A belief in the transformative power of education inspires KPMG in the US’s Milford McGuirt's volunteer efforts.
As the first in his family to finish college, Milford McGuirt has some vivid memories of the importance placed on study by his parents.
“Like many youngsters, my brother and I both loved sports. But my dad insisted that if we wanted to play, we first had to get good grades in class. As I look back on my career, those principles are a strong reminder of how education can change your life for the better.”
Fast forward several years and Milford, Managing Partner in KPMG in the US’s Atlanta office, continues to espouse his father's philosophy. He's heavily involved as Board Chairman of the Georgia Partnership for Excellence in Education, a nonprofit organization dedicated to improving educational opportunities across the state.
Strictly non-political, the Georgia Partnership attempts to shape policy and reform education, carrying out research and interacting closely with the state's policy and decision makers. It has brought Milford into contact with a wide range of people.
“What's unique about the board is its amazing mix of leaders from business, education, community and government. We all share a common sense of purpose and are united in our desire to bring about change. It's really exciting to think we've played a part in moving Georgia from being one of the lowest performing states to one that is now ranked closer to the national average.
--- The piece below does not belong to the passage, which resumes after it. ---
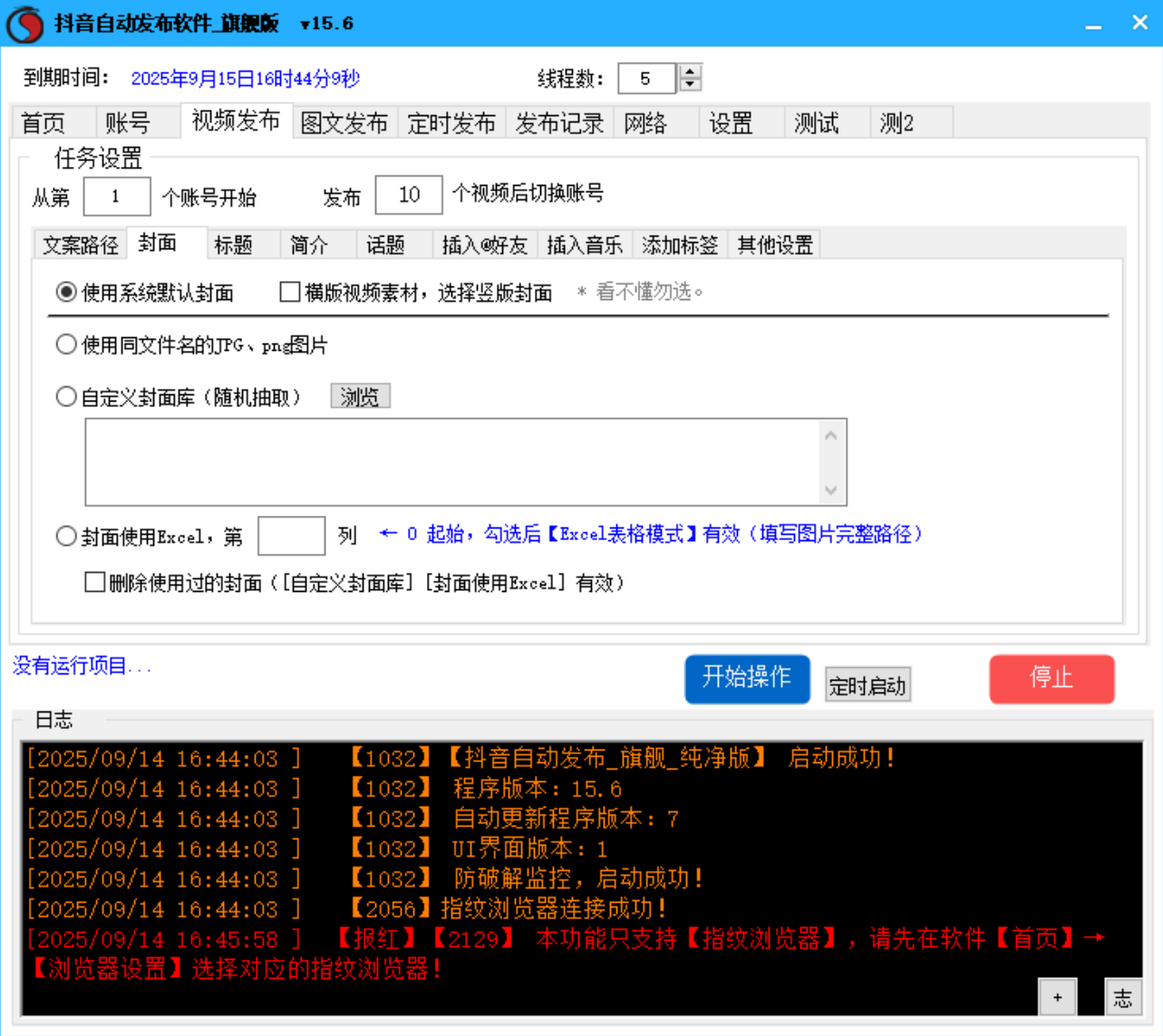Click the Excel column number input field

click(x=292, y=536)
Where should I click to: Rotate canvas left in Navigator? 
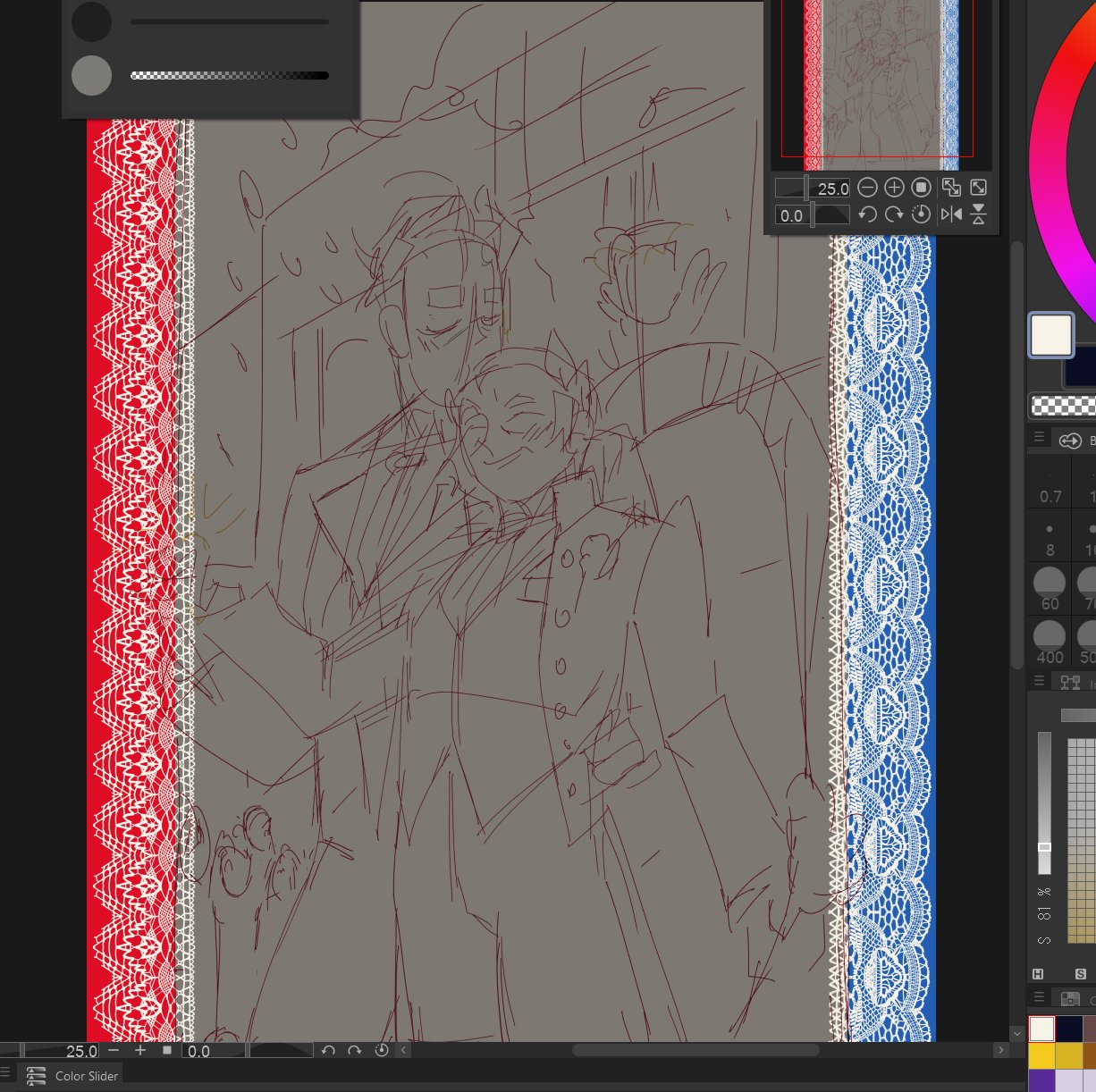(x=867, y=214)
Our next goal is to raise student performance to the upper quartiles.”
Not surprisingly, given his KPMG role as an audit partner, Milford was quickly assigned to work on the finance and audit committees.
“I've helped the US firm with classical accounting tasks like analyzing operational results, forecasting, budget planning and resource allocation. My experience working with clients across many different industries means I can also strategically assess stakeholder impacts and return on investment.”
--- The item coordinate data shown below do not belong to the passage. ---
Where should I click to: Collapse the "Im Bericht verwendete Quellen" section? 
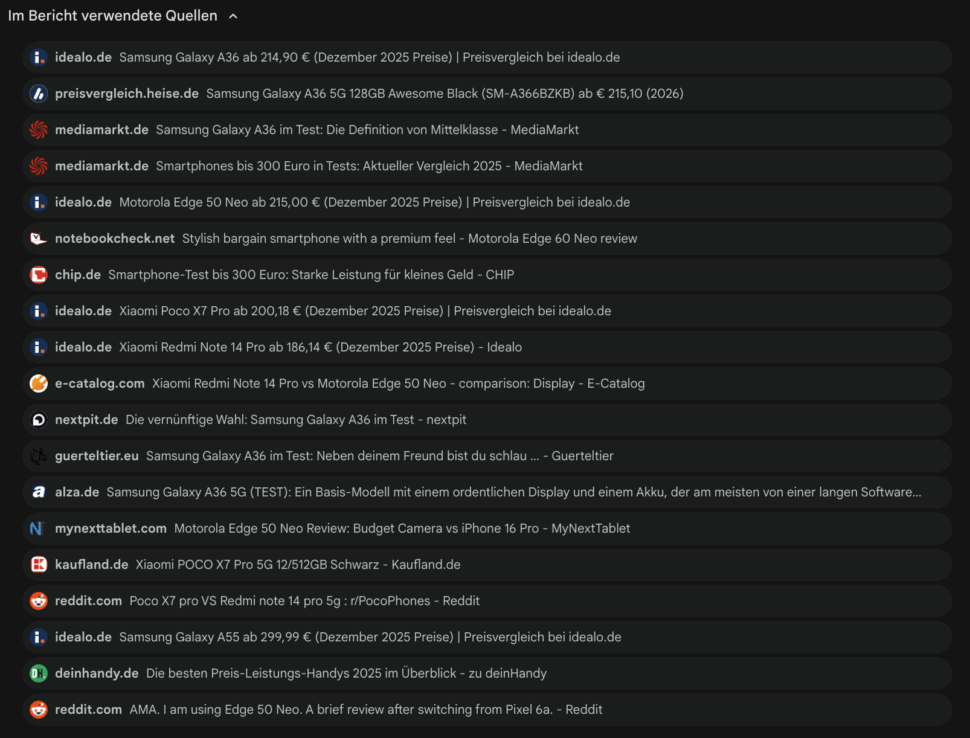233,16
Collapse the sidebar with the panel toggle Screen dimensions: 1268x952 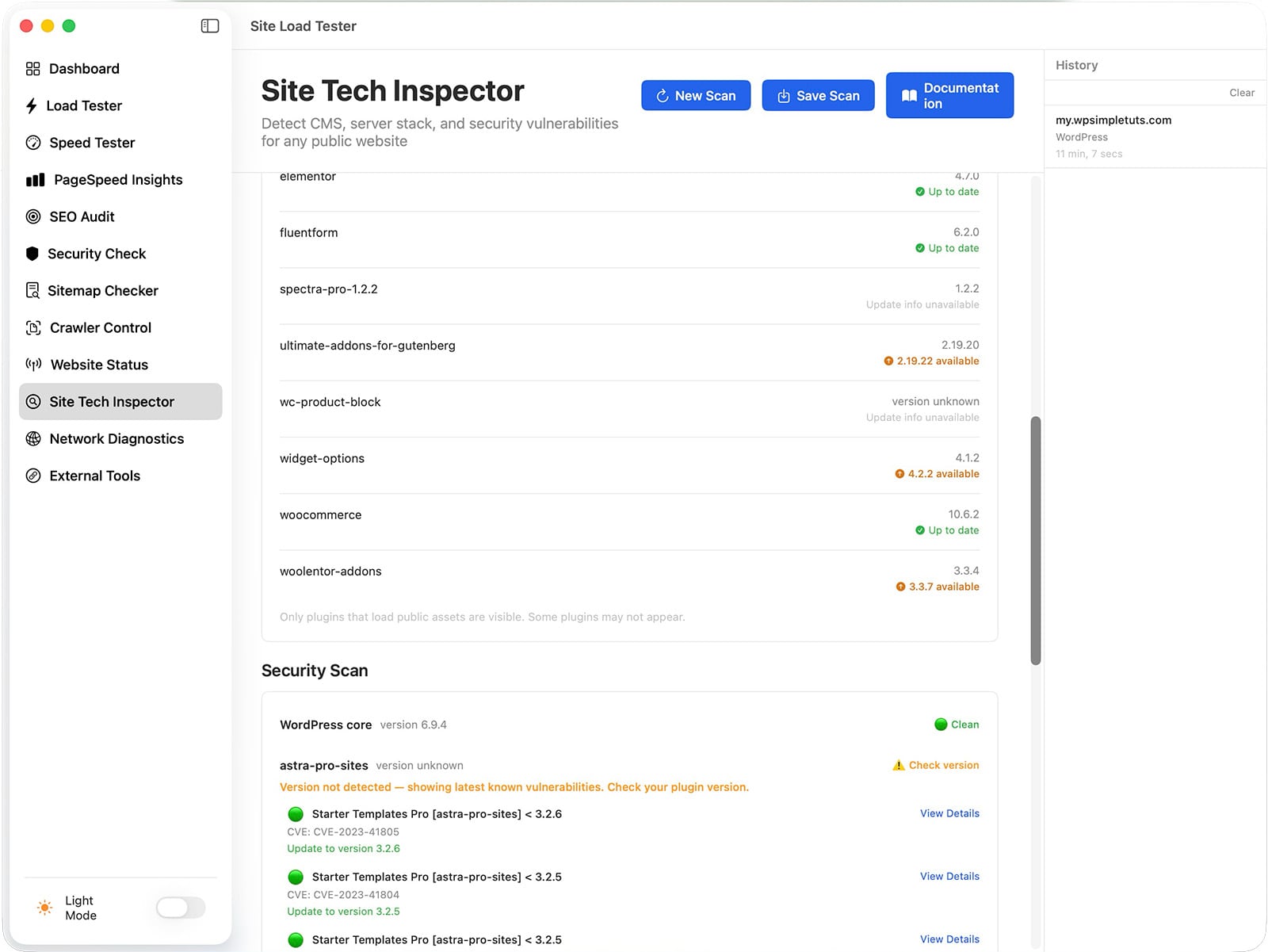211,25
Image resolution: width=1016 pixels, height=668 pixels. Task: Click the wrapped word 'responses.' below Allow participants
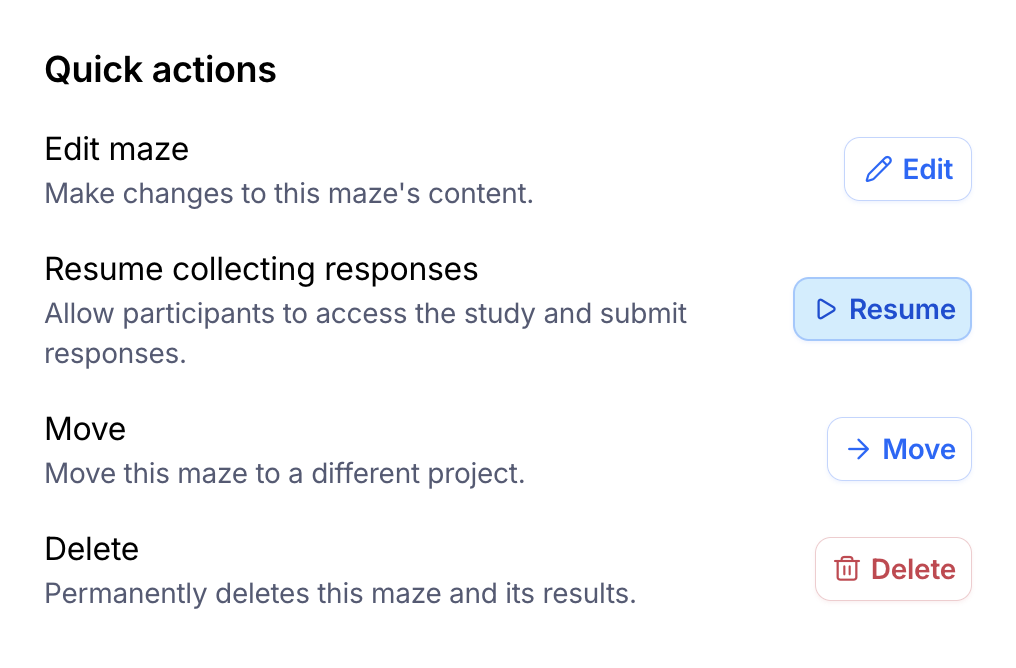pyautogui.click(x=116, y=354)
This isn't Milford's only extra-curricular activity. He devotes time to other nonprofits, with positions on the executive committee of the Metro Atlanta Chamber of Commerce, the audit committee of Atlanta's Woodruff Arts Center, and United Way of Greater Atlanta, where he is chair of the finance committee. The latter is a hugely influential organization tackling complex community issues impacting the well-being of children, families and individuals.
Continuing his commitment to education, Milford serves as a director on the PhD Project, a charity committed to helping minority students attain doctorates. He's also recently completed his term on the board of the KPMG Foundation.
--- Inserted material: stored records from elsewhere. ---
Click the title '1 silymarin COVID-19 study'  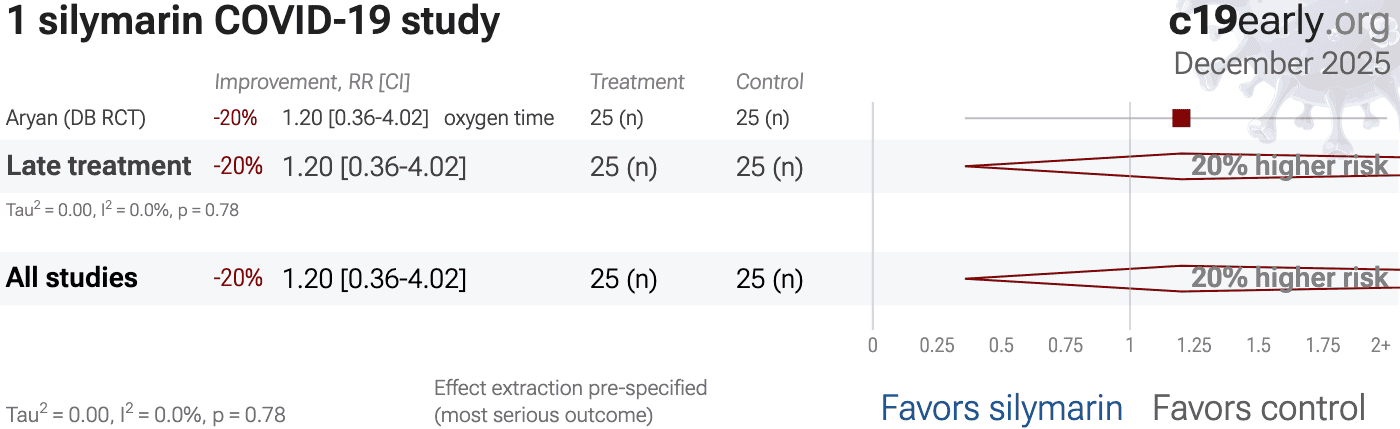253,22
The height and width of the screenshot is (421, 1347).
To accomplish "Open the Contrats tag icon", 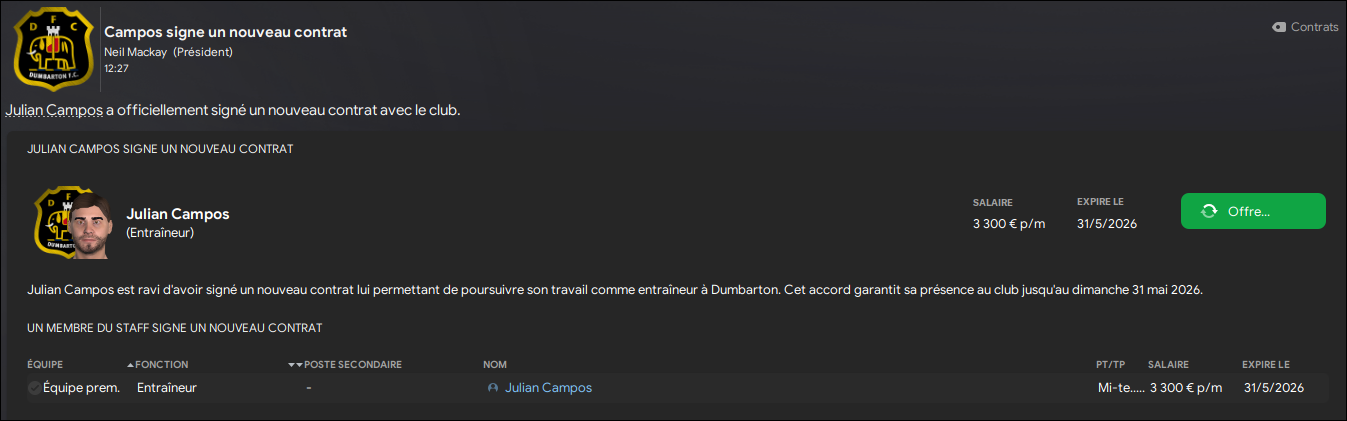I will point(1279,27).
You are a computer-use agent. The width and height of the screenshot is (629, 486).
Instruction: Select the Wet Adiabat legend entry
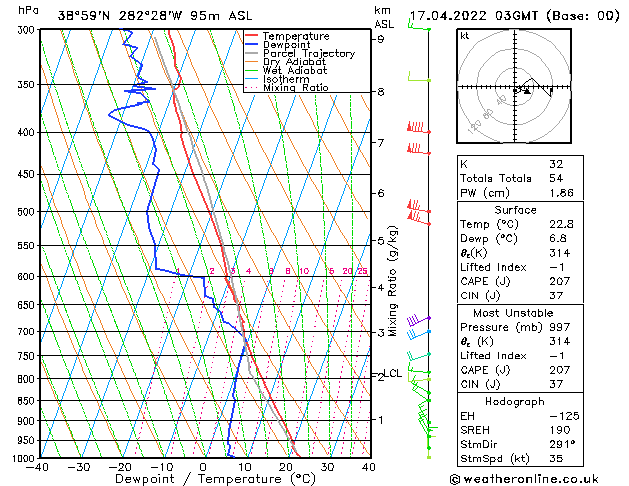coord(295,71)
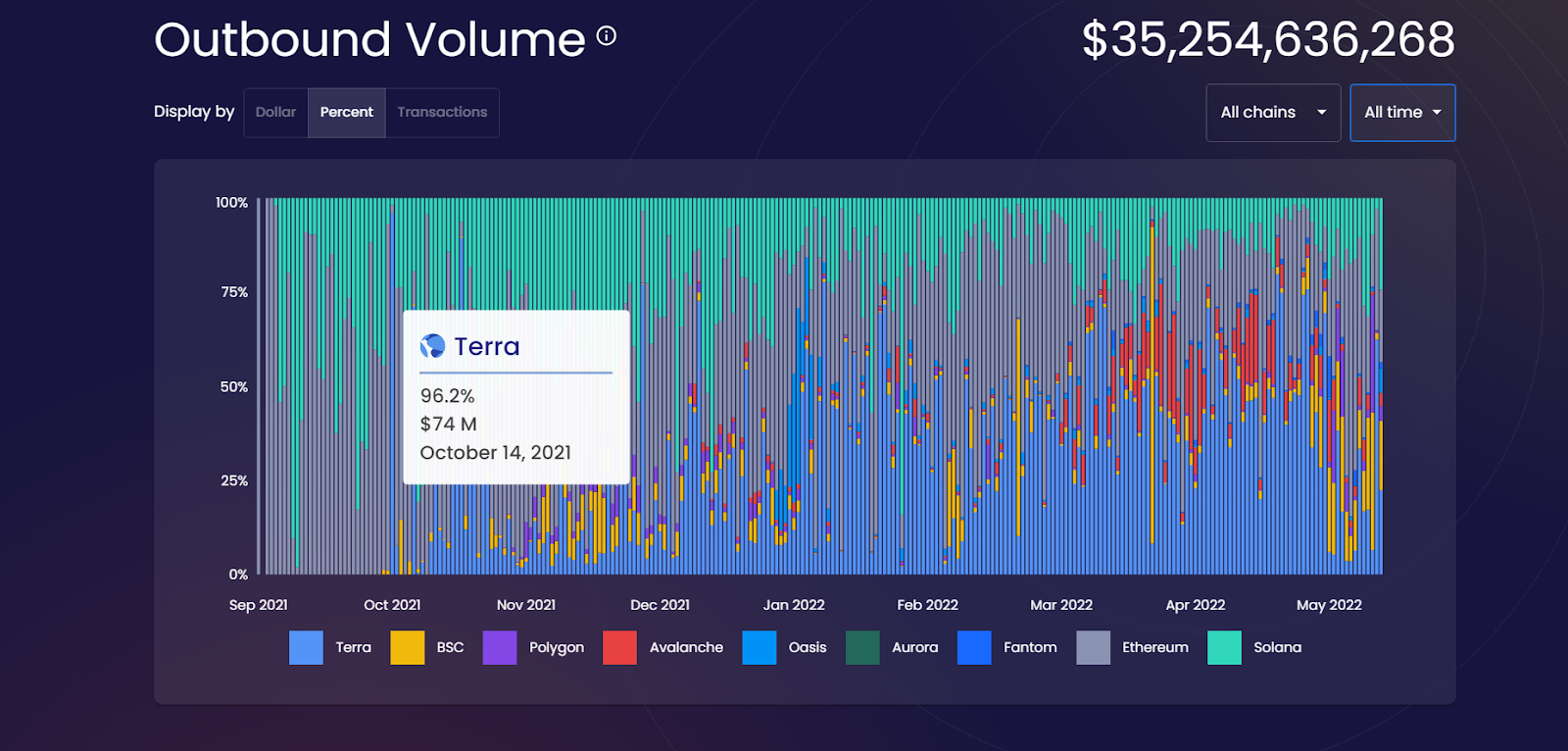
Task: Switch display to Dollar
Action: [x=275, y=113]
His impressive efforts have not gone unrecognized, with the Atlanta Business Chronicle naming him one of Atlanta's Most Admired CEOs of 2017.
“I believe business is about more than just profits and place a high priority on values and culture. As a partner and a family man, I think it's vital to be an active member of my community. Atlanta has given so much to me and I feel it's only right to try, in a small way, to give something back.”
The theme of family extends into his approach to volunteering and work, as he explains, “I'm a firm believer in getting my family involved in both my work and my outside interests. When they meet my colleagues and other families, it makes them realize how connected we all are.”
Over the years, Milford has encountered many challenges in his work with nonprofits, in particular the need to recognize the boundaries between non-executive and executives responsibilities.
“You must stay in your governance lane without imposing on the role of management - even if you think you know better. Our role is to guide and steer, not to `do'. I also stress the importance of continually re-evaluating the organizational mission as community needs evolve over time.”
There's also the thorny issue of reputation in the wake of some high-profile examples of charities falling short of the high standards expected of them.
“We rely on the generosity of our donors, so transparency is a huge imperative. By acting ethically and being prudent with spending money efficiently and effectively, we can help maintain a pipeline for future funding.”
Ultimately, it all comes down to your heart. As Milford explains, “My advice to anyone considering joining a board is to find a cause that you're truly passionate about and immerse yourself in the mission. Think about what you can bring - which is probably more than you realize - and be prepared to contribute your time and talents to making a difference in your community.”